This past year has been very rewarding, much of the running and fitness changes I made in 2012 showed up in my 2013 results (qualifying for the Boston Marathon, running 4 marathons and 2 ultras (40 & 54 mile) . I am thankful my health has been good, as I have tried to take 1 day a week to rest. I also have taken to heart the training philosophy of “Make easy days easier and make hard days harder.” Most days (recovery runs) I am focused on enjoying the company I am with and the view versus my running pace.
My challenging days have been and will continue to be- Tuesday: Track Day (intervals), Thursday: Tempo Run (5 miles or more) and the last 5-9 miles on my long runs on Saturdays.
I started cross training with BOLO (dragging my tire), weights, plyometrics and cardio (bike, stair stepper & elliptical) at lunch during the week and I think it has allowed me to increase my mileage and expand into Ultra (longer than marathons) races without injuries.
I am committing to the following in 2014:
· Walk/Run at least 1-mile everyday this coming year: On days when I am taking a rest day, I can still take Luther for a walk around the neighborhood (1.2 miles). It only takes 20 minutes. If I can’t find 20 minutes a day for my fitness then my priorities needed to be reviewed. My hero, Bill Shire from Charlotte, is coming up on 10,000 days straight of running. I should be able to do 365 days straight. It will also give me more time to spend with Anne on days when we walk Luther.
· Go to Yoga (Body Flow) class at least once a week: Flexibility is an important part of being an efficient runner and I have not focused on it as much as I should have. Working on gaining more flexibility is another way to increase my chances of not being injured. One theory for the high percentage of knee issues is a result of flexibility problems in other parts of the body.

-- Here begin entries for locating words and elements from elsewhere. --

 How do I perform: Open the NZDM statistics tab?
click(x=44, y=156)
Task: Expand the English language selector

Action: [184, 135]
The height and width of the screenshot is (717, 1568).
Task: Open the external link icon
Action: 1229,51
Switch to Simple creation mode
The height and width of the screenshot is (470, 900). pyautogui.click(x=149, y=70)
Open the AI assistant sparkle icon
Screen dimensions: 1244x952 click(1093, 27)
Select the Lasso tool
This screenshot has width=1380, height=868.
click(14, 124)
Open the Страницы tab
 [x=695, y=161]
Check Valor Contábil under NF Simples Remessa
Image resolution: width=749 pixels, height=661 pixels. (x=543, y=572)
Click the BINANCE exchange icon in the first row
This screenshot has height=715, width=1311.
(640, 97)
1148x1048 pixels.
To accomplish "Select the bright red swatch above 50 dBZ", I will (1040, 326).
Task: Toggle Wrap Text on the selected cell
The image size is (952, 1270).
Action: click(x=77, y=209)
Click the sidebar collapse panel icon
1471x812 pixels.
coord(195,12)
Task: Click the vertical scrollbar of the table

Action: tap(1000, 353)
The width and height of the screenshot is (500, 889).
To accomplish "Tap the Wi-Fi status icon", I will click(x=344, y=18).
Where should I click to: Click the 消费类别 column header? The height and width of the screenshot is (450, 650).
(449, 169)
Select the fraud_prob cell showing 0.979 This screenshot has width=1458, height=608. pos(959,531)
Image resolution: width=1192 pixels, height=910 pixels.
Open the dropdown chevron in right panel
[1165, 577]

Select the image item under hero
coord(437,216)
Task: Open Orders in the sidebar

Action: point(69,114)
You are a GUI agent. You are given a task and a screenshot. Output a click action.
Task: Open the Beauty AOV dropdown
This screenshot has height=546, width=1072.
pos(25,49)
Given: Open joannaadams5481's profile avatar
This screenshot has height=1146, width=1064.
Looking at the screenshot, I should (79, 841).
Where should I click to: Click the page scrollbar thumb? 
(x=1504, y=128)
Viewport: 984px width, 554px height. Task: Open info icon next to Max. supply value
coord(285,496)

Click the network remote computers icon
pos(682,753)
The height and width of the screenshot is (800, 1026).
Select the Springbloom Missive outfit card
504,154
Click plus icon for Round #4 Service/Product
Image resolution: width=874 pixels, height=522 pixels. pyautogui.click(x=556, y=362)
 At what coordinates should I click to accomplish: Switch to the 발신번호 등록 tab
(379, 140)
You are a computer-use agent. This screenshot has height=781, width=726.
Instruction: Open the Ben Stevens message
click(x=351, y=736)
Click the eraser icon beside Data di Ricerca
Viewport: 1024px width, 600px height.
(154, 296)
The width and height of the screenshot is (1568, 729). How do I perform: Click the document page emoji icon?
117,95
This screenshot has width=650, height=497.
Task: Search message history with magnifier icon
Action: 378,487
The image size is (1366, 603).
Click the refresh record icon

· Run on the local trails at least 2 times a month: Any time I can get off the road, my body will appreciate it. Running on trails is also great cross training as it uses different muscles especially in the hips, ankles, and feet. Salisbury Community Park on Hurley School Road has some challenging trails courtesy of the Mountain Bike Club. The park has at least 6 miles of well-marked trails in the woods and at least 8 miles of bike paths.
· Volunteer at 3 local races: I need to do a better job of giving back with my time to my local running organization (Salisbury Rowan Runners) which has helped and encouraged me.
· Continue to run with beginning runners: It is so important that I remember how hard it was at first to make running a part of my life. I ran/walked for months before running was bearable and fun. Running with others who were patient with me was the key to me sticking with it.
I am not as concerned about the number of miles I will run in 2014, as I do not have total control as to what happens with injuries. I just want to continue to be excited about running and share my love with others who are willing to get off the couch and strive toward their dreams.